Rauchverbot an Bushaltestellen,
Rauchverbot auf Spielplätzen,
Rauchverbot auf Freibad‑Liegewiesen,
Gilt für nikotinhaltige "Rauchergeräte" aller Art .
Das ist kein Eingriff in die Freiheit, sondern eine längst überfällige Maßnahme für die Freiheit der anderen, nicht eingequalmt zu werden. Genauso, wie es unser Grundgesetz erwartet und vorschreibt (Artikel 2 GG, Die Freiheit des anderen). Es ist ein Schutzraum für Kinder, chronisch Kranke, Asthmatiker, Schwangere – und für alle, die an einer Haltestelle schlicht atmen wollen, ohne die Lunge eines anderen mitzubenutzen.

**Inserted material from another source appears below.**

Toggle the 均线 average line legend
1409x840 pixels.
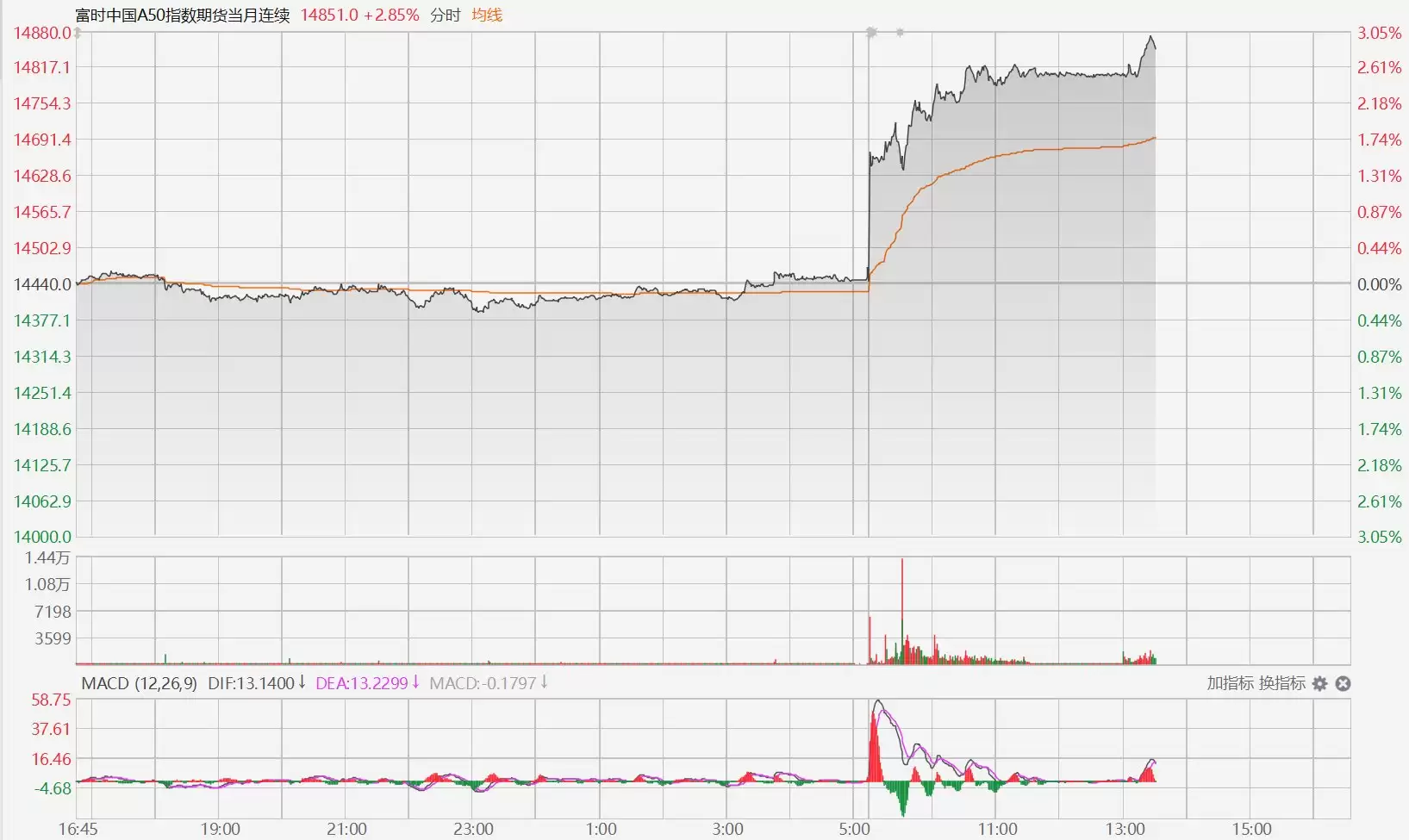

Das Problem an öffentlichen Plätzen ist seit Jahren, ja, seit Jahrzehnten bekannt:
Kinder stehen im Qualm.
Wartende müssen ausweichen.
Kippen landen im Gully, im Bach, im Magen der Tiere.
Reinigungskosten trägt die Allgemeinheit.
Das neue Gesetz ist eine Entlastung – für Menschen, Umwelt und Kommunen. Es ist kein moralischer Zeigefinger, sondern eine hygienische Notwendigkeit. Es ist eine gesellschaftliche Normalität, die endlich auch im Südwesten ankommt.